The interplay between the folded RNA-binding domains and the disordered LCD suggests an interesting mechanism to tune hnRNPA1 phase separation in cells. RNA binding and posttranslational modifications are likely to modulate the attractive RRM-LCD interactions, and several independent inputs may thus be able to modulate the saturation concentration. The LCD-RRM interactions may increase the RNA concentrations required for RRM-RNA-mediated phase separation. Once RRM-RNA interactions have displaced the LCD, it may then be able to contribute to phase separation via LCD-LCD interactions. RNA may also screen the positive face of the RRMs and create more negative surfaces for interactions with the LCD. We thus speculate that hnRNPA1 encodes a conformational switch that enhances the cooperativity of its phase separation with RNA. It has recently been demonstrated that G3BP1 encodes interactions between several domains and that their modulation by posttranslational modifications tunes the sensitivity of G3BP1 to the levels of exposed mRNA in cells and therefore adjusts its driving force for stress granule assembly (43). These results and our current report suggest that the threshold concentration for phase separation of RNA-binding proteins is not a fixed value in cells but can be tuned depending on inputs from signaling pathways.

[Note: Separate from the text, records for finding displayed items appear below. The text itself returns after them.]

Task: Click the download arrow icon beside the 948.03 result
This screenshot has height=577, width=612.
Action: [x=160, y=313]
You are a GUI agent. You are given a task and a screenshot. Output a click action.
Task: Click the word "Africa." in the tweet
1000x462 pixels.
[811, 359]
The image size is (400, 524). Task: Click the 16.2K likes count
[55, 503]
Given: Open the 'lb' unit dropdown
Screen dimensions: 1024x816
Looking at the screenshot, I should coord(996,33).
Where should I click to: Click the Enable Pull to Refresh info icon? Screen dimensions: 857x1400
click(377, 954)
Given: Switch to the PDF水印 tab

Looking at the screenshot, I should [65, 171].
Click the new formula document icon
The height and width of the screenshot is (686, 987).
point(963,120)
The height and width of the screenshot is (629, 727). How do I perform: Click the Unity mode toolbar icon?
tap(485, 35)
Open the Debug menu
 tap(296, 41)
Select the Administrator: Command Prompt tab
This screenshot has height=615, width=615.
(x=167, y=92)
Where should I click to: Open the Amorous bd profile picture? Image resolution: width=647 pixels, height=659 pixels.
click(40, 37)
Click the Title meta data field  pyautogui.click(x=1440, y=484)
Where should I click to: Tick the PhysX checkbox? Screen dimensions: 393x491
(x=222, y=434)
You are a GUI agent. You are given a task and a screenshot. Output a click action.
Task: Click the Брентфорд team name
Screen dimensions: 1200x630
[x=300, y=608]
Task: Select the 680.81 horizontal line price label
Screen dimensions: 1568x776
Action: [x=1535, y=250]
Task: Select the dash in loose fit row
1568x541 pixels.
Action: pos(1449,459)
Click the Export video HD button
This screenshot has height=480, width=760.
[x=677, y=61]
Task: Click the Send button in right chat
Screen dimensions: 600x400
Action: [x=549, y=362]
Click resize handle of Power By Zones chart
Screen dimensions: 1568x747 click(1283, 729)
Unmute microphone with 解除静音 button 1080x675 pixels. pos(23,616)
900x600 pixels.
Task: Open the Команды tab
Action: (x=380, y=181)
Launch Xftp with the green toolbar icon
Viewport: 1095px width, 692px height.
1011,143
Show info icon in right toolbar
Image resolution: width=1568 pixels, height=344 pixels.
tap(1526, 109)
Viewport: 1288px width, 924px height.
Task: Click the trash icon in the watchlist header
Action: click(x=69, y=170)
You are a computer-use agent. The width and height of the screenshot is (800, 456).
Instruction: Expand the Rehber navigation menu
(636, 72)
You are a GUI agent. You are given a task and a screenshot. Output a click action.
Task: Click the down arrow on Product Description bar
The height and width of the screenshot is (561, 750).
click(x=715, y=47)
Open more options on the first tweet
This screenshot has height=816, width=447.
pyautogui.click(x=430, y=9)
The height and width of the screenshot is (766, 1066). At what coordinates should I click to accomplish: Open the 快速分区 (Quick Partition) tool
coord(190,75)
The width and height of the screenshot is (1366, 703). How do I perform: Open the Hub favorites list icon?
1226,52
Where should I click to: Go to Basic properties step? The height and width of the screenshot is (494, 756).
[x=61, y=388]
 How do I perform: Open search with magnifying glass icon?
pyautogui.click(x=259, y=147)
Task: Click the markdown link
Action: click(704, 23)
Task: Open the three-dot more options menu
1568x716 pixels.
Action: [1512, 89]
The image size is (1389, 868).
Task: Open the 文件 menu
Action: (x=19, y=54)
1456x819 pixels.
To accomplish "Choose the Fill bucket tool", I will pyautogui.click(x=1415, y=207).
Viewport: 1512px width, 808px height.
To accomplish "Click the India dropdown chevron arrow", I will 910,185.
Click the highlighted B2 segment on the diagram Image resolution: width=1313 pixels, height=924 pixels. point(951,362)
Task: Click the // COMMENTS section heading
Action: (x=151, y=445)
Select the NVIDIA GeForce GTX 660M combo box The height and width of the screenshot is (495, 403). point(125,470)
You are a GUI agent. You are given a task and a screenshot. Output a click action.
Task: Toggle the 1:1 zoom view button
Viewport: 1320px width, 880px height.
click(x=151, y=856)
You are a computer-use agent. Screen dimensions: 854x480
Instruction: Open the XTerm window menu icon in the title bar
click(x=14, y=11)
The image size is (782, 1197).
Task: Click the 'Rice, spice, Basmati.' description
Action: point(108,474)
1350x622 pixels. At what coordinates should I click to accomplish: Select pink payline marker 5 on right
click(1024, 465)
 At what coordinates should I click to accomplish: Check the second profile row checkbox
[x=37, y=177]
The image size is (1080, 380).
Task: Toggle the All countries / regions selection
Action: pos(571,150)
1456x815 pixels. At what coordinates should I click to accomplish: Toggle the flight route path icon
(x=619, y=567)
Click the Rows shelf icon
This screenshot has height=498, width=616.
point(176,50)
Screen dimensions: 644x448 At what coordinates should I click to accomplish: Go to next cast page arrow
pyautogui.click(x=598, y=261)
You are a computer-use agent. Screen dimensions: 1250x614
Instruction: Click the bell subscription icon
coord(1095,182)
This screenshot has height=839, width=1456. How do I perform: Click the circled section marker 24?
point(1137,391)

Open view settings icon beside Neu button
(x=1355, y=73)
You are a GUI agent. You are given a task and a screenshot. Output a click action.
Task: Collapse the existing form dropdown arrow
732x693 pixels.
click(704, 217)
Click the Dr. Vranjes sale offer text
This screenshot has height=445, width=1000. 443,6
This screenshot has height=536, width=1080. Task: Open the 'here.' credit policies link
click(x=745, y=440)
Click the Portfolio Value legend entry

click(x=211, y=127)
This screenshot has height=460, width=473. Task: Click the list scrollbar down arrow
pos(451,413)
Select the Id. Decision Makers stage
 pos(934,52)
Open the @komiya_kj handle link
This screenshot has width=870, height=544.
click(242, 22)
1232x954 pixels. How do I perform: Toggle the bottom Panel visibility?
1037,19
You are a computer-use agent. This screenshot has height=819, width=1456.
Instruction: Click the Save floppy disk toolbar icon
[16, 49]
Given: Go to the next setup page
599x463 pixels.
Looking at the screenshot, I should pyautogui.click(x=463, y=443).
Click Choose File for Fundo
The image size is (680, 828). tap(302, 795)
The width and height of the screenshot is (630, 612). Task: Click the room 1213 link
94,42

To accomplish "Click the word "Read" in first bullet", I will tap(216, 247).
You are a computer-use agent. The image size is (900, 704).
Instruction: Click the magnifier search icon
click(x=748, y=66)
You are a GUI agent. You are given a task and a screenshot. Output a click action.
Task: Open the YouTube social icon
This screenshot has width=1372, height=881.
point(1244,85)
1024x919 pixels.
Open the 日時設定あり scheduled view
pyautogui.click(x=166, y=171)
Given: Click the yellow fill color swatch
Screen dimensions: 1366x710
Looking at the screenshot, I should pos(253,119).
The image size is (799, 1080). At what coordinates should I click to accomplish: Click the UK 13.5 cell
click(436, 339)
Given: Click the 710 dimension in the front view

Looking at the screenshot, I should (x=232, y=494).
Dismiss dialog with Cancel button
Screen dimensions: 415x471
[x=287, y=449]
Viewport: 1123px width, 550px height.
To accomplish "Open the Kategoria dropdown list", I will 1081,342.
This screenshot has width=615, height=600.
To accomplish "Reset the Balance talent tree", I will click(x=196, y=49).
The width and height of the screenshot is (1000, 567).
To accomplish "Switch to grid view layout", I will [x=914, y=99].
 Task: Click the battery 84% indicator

Modulating interactions between folded domains and LCDs may constitute a general principle for tuning the phase behavior of proteins in response to input signals. These insights should also be taken into account when phase-separating proteins are fused to reporter proteins. Further work is needed to disentangle the multitude of protein-protein and protein-RNA interactions and their balance in mediating phase separation under physiological conditions.
MATERIAL AND METHODS
Protein Expression and Purification
Human hnRNPA1 proteins (full-length A1, RRMs A1, LCD A1) were expressed as N-terminally tagged His-SUMO fusion proteins in BL21 (DE3) RIPL cells (Agilent) in LB media, and purified using Ni2+ affinity chromatography, followed by size exclusion chromatography (SEC), RNaseA digestion followed immediately by ion exchange, and SEC, as previously described (28). Briefly, cells were lysed in lysis/wash buffer (50 mM HEPES pH 7.5, 250 mM NaCl, 30 mM imidazole, 2 mM 2-mercaptoethanol (βME), and complete protease inhibitor cocktail) (Roche) with a microfluidizer (Microfluidics, 20,000 psi). Clarified lysate was filtered and passed over a Ni2+ affinity chromatography column by gravity and washed with the lysis/wash buffer. Protein was eluted with elution buffer (50 mM HEPES pH 7.5, 300 mM NaCl, 300 mM imidazole, 2 mM βME), concentrated, and passed over a SEC column (Superdex 200 16/60 column (full-length hnRNPA1, RRMs) or a Superdex 75 (16/60) (LCD)) equilibrated in storage buffer (50 mM HEPES pH 7.5, 300 mM NaCl, 5 mM DTT.) To remove bound RNA, full-length hnRNPA1 and RRMs were treated with 0.2 mg/mL RNaseA for 5 min at 37 °C, and LCD was passed over a 5 mL HiTrap Heparin HP column (GE Healthcare). The RNaseA treated proteins were then further purified by ion exchange chromatography on a 5mL HiTrap SP (full-length hnRNPA1) or Q Column (RRMs) (GE Healthcare). Lastly, proteins were passed over their respective SEC columns equilibrated in storage buffer.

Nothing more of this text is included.